Items -

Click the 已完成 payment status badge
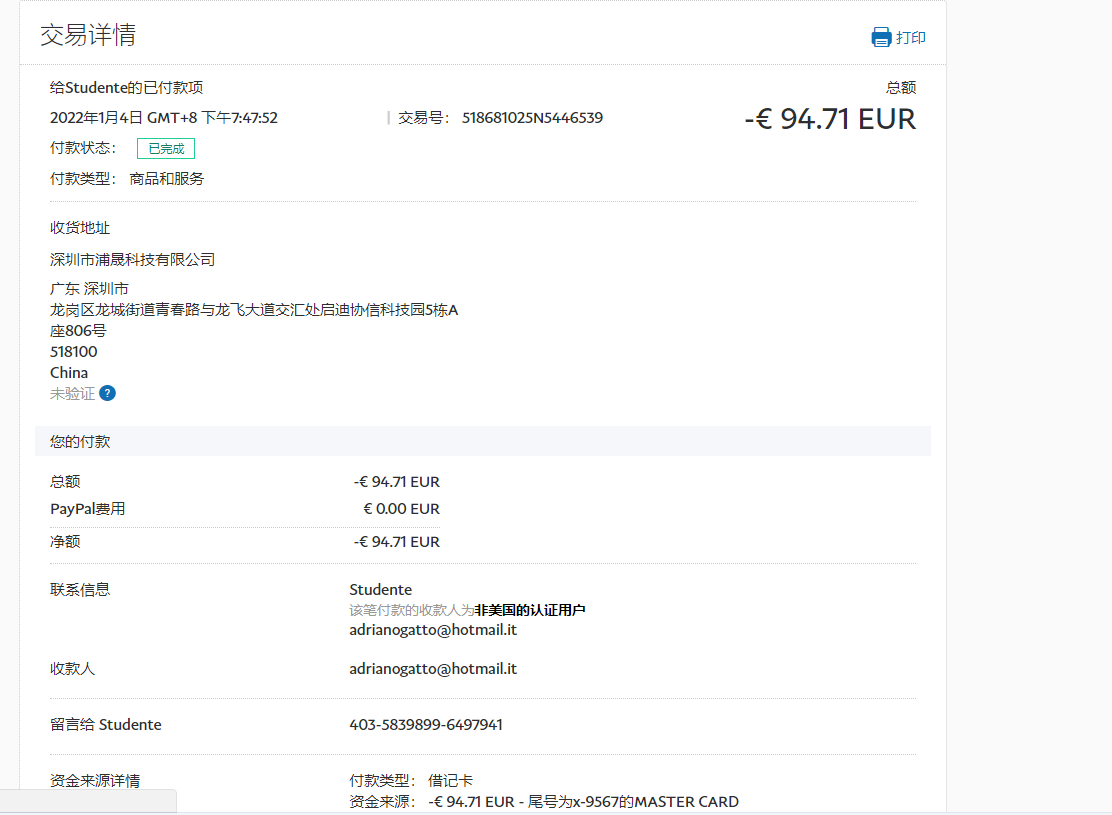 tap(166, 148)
==
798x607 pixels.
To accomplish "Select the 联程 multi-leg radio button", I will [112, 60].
* * *
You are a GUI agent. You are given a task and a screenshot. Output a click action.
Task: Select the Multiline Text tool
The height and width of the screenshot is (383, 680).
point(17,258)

Short problem - Please copy the rows from the line with "You are a GUI" to the line with "point(17,258)", including both of those lines.

Solution to this exercise -
You are a GUI agent. You are given a task and a screenshot. Output a click action.
Task: Select the Multiline Text tool
The height and width of the screenshot is (383, 680).
point(17,258)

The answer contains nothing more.